If the 80s was the time of the cola wars, I'm thinking we must now be in the midst of the insurance wars. From Flo at the Progressive counter to Safe Auto trying to get you legal for less, we're inundated with insurance TV ads. Not to mention insurance characters – a lizard, a general, a female ninja. As a category, the combined messaging must be getting through because I find myself questioning whether I have the best coverage for my needs at the price that I'm willing to pay. But who cut through the clutter and convinced me that they should be the first call I make? For a quick review of the choices, I grouped the competition into three major categories based on how they position themselves in the market.

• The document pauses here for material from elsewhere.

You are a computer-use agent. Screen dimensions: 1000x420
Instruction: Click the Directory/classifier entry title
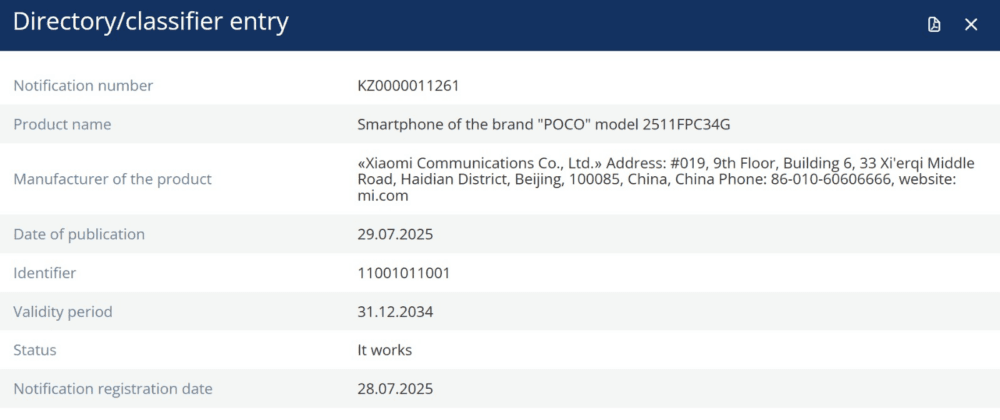coord(150,23)
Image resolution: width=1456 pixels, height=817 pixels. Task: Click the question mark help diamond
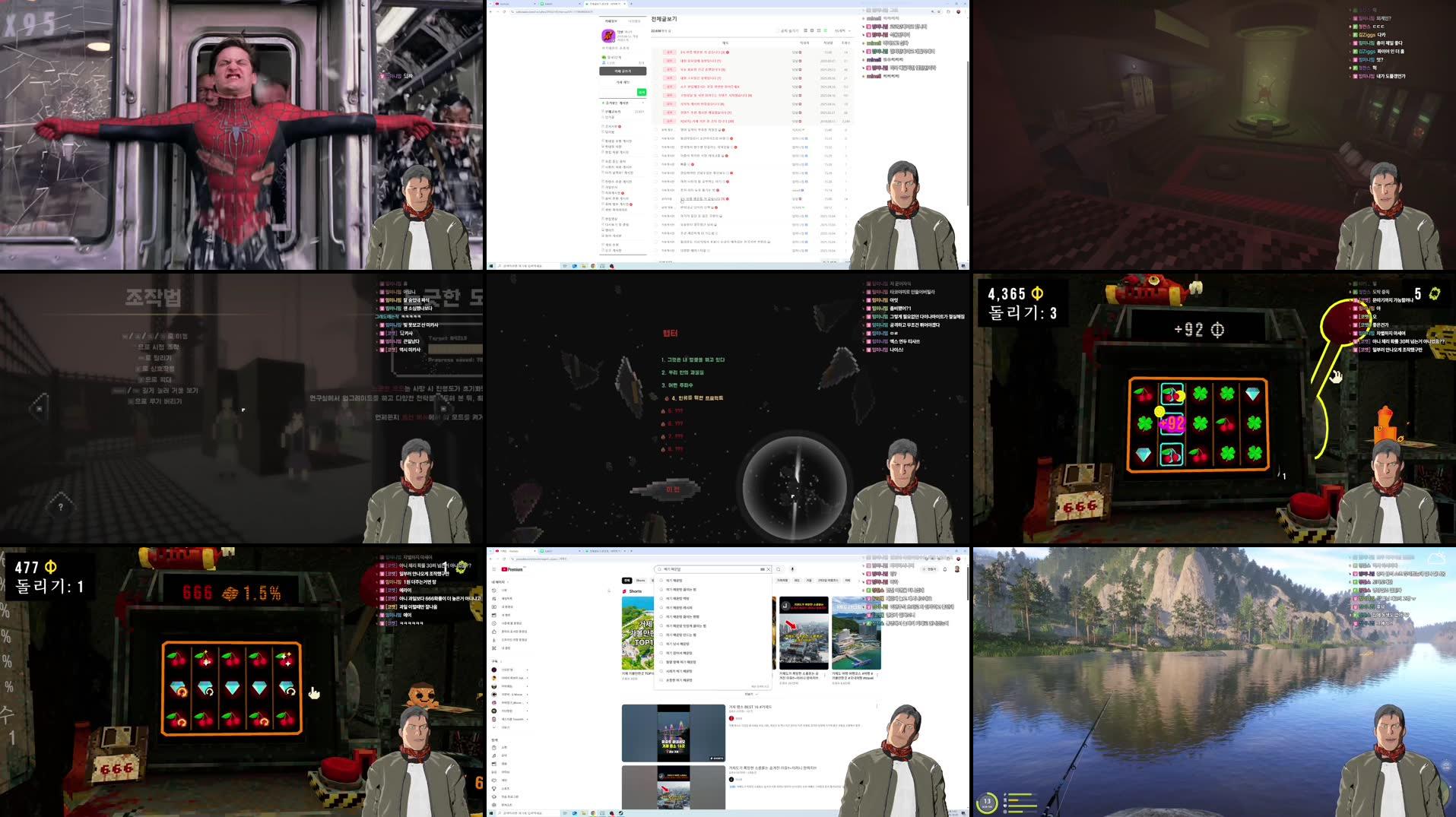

  • If You're in a Bind: Companies whose main offering seems to be emergency or difficult coverage, The General and Safe Auto, for example. With features such as state minimum coverage and instant print proof of insurance, these companies don't seem to be looking for long term or growing customers.
  • Switch & Save: Companies who are selling based on range/breadth of coverage but with an overriding message of cost savings, Geico and Progressive, for example. Both of these utilize direct comparisons with the competition in their ads with a focus on how much you could save by switching. They want you as a customer across insurance categories and offer bundling.
  • Service after the Sale: Companies who focus on the service they provide when you have a claim, such as All State and State Farm. While they do promote coverage for all your needs and multiple policy discounts, the main message for companies in this category is the level of support they offer after you become a customer.

So who cut through the clutter for me? While I admit to being partial to the gecko with the accent, State Farm's message spoke the loudest to me about actual insurance topics. Looking at their latest TV spot of ex-customer Jerry calling State Farm agent Jessica after an accident and regretting his switch, I think several things are communicated well: the service level between agent and customer and the fact that multiple accidents won't get you cancelled. But the best message in this commercial is how easy it was to spend 15 minutes to switch carriers but how difficult he's finding the claim process. This is a very effective reference to Geico carried out via a situation that the viewer can relate to rather than a simple comparison statement.

I'll end with the disclaimer that I'm sure I overlooked some insurance companies and that all companies obviously fill a need within the overall market. But I'm personally going to call Jessica over at State Farm.